Year in a word: Hybrid

(adjective) Splitting our work weeks between different places: homes, offices or even the beach

In the Before Times, “hybrid” described cars driven by people saving up for a Tesla. Not any more. In 2021, hybrid became a fixture of workplace jargon. How long it stays there will depend on two things: the trajectory of coronavirus and the attitudes of employers.

In 2020, most so-called knowledge workers had shifted to homeworking, an uneasy arrangement that generated early-pandemic argot (“WFH”, “Zoom fatigue”, “you’re on mute”). By mid-2021, there was a tentative return to offices in many parts of the globe.

But few people wanted to return to commuting every day. The compromise was hybrid work, which allows weeks to be split between the traditional office and the home, where new routines have been built around childcare, pandemic puppies and Pelotons.

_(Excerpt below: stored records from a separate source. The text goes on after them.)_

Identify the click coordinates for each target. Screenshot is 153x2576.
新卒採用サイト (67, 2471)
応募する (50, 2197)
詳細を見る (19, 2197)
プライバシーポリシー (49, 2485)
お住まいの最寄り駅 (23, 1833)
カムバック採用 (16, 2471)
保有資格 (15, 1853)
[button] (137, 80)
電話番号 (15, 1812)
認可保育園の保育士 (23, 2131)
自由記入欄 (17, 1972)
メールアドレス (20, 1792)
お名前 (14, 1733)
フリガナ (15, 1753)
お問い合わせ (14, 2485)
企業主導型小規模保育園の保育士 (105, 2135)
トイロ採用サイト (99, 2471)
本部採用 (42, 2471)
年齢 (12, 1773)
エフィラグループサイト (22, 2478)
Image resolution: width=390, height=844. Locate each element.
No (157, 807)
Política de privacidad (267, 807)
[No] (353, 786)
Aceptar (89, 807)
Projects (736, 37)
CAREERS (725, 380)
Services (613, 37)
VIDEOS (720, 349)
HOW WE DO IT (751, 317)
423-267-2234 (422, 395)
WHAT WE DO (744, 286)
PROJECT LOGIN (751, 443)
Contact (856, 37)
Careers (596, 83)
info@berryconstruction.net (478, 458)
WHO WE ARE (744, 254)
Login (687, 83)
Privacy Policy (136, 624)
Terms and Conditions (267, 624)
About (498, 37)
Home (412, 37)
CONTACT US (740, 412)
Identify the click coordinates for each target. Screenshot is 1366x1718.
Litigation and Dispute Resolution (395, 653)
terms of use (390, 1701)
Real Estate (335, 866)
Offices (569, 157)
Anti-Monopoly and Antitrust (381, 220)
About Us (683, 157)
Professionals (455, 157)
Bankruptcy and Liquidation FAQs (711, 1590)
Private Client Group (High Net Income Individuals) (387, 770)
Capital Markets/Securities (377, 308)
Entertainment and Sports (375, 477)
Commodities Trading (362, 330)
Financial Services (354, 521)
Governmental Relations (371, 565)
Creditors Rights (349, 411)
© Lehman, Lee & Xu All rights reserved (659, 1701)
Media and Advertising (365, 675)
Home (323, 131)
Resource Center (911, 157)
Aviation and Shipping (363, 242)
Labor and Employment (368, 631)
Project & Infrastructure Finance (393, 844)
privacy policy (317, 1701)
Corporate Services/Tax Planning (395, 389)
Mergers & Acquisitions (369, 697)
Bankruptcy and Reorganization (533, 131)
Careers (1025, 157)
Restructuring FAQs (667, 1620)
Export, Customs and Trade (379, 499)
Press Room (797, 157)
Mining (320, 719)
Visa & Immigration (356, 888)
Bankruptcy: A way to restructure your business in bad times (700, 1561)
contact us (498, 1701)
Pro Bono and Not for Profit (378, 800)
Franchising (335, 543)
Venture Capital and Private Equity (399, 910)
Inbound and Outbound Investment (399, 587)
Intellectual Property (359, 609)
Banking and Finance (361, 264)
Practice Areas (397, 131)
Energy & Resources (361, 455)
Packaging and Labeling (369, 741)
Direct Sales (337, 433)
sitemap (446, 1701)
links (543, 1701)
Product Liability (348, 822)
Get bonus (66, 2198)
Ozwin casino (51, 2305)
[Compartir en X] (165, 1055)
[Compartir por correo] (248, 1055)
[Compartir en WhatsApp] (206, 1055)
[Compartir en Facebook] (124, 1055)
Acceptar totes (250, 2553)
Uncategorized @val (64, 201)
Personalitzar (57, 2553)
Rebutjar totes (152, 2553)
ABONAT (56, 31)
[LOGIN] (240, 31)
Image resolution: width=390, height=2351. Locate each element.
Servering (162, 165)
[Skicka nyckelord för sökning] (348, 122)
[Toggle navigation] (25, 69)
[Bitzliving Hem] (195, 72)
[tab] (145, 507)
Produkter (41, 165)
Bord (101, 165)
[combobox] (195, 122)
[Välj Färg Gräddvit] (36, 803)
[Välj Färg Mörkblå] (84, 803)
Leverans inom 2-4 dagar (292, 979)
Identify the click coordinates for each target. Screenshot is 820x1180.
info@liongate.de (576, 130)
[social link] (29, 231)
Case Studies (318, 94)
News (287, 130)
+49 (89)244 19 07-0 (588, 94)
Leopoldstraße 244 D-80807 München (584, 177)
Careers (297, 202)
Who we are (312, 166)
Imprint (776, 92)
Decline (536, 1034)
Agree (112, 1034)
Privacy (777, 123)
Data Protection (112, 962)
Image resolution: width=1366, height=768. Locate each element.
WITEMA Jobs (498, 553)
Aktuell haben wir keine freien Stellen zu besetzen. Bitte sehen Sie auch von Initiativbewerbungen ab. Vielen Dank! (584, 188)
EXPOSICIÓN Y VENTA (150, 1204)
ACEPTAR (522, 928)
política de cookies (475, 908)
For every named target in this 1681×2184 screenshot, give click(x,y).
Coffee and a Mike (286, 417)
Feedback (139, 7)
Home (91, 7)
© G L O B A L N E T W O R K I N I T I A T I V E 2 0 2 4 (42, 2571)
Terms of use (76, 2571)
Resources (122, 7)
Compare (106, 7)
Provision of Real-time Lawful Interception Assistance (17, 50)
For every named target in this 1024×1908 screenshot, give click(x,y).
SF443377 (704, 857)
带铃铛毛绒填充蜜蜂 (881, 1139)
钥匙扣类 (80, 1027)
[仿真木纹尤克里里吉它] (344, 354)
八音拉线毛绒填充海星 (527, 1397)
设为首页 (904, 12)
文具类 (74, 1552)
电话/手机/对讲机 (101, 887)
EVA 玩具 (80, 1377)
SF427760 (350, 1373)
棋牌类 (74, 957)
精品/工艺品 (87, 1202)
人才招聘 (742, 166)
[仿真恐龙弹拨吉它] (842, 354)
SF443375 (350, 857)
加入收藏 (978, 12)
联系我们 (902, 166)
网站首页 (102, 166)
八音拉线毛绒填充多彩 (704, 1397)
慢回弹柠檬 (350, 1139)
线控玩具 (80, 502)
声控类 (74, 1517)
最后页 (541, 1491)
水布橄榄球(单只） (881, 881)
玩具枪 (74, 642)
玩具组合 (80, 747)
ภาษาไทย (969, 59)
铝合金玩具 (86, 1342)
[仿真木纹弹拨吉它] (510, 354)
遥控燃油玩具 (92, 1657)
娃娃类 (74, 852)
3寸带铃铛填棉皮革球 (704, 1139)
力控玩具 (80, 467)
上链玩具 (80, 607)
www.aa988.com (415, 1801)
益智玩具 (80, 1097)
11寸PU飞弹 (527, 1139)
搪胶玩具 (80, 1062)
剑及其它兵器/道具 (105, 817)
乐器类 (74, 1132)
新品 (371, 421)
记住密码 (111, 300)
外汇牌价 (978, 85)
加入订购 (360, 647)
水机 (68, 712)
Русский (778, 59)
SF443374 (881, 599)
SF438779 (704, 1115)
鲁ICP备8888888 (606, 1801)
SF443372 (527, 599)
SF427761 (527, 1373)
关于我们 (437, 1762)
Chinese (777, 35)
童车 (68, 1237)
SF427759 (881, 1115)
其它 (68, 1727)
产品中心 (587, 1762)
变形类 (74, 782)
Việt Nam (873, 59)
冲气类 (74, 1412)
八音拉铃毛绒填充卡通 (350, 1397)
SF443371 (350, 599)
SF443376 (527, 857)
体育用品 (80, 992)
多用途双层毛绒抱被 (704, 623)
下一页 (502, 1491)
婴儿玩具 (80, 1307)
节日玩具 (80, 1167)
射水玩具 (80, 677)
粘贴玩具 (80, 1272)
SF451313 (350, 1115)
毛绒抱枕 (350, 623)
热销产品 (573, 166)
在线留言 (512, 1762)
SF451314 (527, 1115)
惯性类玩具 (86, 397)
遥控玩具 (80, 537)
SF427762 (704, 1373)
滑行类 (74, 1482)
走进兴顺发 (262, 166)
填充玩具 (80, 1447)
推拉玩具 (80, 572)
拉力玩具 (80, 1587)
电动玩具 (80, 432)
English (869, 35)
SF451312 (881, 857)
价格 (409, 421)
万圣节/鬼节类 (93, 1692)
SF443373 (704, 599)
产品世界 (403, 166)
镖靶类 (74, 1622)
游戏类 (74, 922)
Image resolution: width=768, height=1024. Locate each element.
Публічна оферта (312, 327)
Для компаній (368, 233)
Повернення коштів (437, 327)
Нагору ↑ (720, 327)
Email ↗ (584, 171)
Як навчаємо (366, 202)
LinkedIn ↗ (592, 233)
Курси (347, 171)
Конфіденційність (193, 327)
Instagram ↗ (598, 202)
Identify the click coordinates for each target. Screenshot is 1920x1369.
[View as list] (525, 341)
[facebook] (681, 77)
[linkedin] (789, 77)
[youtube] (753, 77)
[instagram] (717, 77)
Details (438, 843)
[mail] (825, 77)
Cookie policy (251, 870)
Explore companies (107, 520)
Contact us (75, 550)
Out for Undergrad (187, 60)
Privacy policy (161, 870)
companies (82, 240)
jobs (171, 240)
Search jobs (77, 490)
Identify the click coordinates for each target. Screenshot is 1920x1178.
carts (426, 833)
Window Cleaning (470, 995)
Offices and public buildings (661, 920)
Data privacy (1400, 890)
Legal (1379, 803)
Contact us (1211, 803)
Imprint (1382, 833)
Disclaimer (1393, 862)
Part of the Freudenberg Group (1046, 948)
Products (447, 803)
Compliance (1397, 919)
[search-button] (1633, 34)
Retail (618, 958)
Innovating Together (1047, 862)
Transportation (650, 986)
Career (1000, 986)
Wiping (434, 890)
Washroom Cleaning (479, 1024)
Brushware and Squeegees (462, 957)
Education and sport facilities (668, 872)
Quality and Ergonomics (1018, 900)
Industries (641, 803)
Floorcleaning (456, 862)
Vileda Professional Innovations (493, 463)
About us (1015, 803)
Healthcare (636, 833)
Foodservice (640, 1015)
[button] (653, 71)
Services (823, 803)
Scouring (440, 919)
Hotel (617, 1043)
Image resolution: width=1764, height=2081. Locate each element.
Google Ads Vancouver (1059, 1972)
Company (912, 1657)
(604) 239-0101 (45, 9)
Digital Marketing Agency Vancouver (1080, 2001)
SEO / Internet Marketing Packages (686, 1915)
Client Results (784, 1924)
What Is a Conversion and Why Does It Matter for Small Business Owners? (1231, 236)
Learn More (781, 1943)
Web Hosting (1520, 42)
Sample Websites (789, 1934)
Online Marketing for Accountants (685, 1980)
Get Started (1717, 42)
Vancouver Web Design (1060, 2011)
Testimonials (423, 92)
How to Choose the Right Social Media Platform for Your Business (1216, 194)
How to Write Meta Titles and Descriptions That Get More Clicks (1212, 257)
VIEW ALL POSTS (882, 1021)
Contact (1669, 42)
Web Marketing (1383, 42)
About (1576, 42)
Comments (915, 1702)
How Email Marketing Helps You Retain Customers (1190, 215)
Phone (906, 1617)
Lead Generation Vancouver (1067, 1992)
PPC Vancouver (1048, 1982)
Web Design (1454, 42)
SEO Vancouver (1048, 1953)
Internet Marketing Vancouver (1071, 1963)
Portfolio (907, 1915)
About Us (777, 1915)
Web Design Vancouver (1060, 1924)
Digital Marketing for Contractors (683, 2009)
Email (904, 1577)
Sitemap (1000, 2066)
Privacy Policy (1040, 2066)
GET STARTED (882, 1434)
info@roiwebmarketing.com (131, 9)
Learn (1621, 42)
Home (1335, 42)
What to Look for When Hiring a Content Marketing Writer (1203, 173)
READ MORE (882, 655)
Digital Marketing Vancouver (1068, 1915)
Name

Employers laid on perks to get workers back at their desks, even part-time. Think barbecues, cocktail making — and cash. Some start-ups also moved teams into Airbnbs for a stay in a cool resort or city. That’s hybrid work all right, but being with colleagues 24/7 might not be for everyone. Or anyone.

What’s valuable about most hybrid work is that it offers more choice and agency. Its flexibility gives some of the most pandemic-affected people in the workforce — that would be parents and carers — more chance to build a lasting work/life balance for their families.

Hybrid work also forces leaders to trust that the teams they no longer see in the office every day are productive and engaged — and adopt new management styles to accommodate that changed reality. At a time when people are quitting their jobs in record numbers, smart employers will take note — and hang on to some elements of hybrid practices when the pandemic recedes.